Until I read this article (haaretz.com) it never occurred to me to think of the Israeli settlements as a continuance of European colonialism. The flooring thing, which is entirely new to me, is that Israelis of European descent are racist against Israeli’s of Middle Eastern descent. So take away the religious difference, and we find that the Jewish European invaders (settlers) are racist against Jewish Israeli citizens native to the area. . Apparently the Israeli high court is attempting to desegregate schools in the settlements. If I follow this right, the Israelis of European descent are “Ashkenazi”, while those of middle eastern descent, i.e. the natives, are “Sephardi”. The Ashkenazim parents refuse to let their kids be educated together with the Sephardim. The Israeli police are now seeking arrest for 22 mothers and 2 fathers who failed to show up for two-week jail sentences, for refusing to integrate their children.

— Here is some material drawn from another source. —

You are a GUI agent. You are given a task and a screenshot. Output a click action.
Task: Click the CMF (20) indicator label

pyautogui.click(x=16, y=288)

According to Yair Sheleg of haaretz.com:

The issue, then, is not Jewish religious law, but rather the racist social norms that characterize the entire ultra-Orthodox worldview. (The Haredim, as we know, also discriminate against the newly religious. )

Heavy stuff (Haredim apparently refers to the ultra-orthodox Ashkenazim).

I find it entertaining to the put the situation into the framework of European Colonialism by way of zombie films. The Ashkenazim have been infected by that European cultural meme of racism and intolerance, which led to our atrocities against the natives, and mexicans, and philipines, and haitians, and central americans (etc etc), the British atrocities against the Indians (and, and, and), the French atrocities against the Indochines (and, and, and), not to mention the Dutch and Spanish, and of course the German atrocities against the Jews. The nazis bit the Jews who are now chomping away at the native populations… the palestinians, and the Sephardim.

Come gentlemen! Ghandi showed us the cure for this meme nearly a hundred years ago. Let’s get busy curing ourselves before we consume ourselves.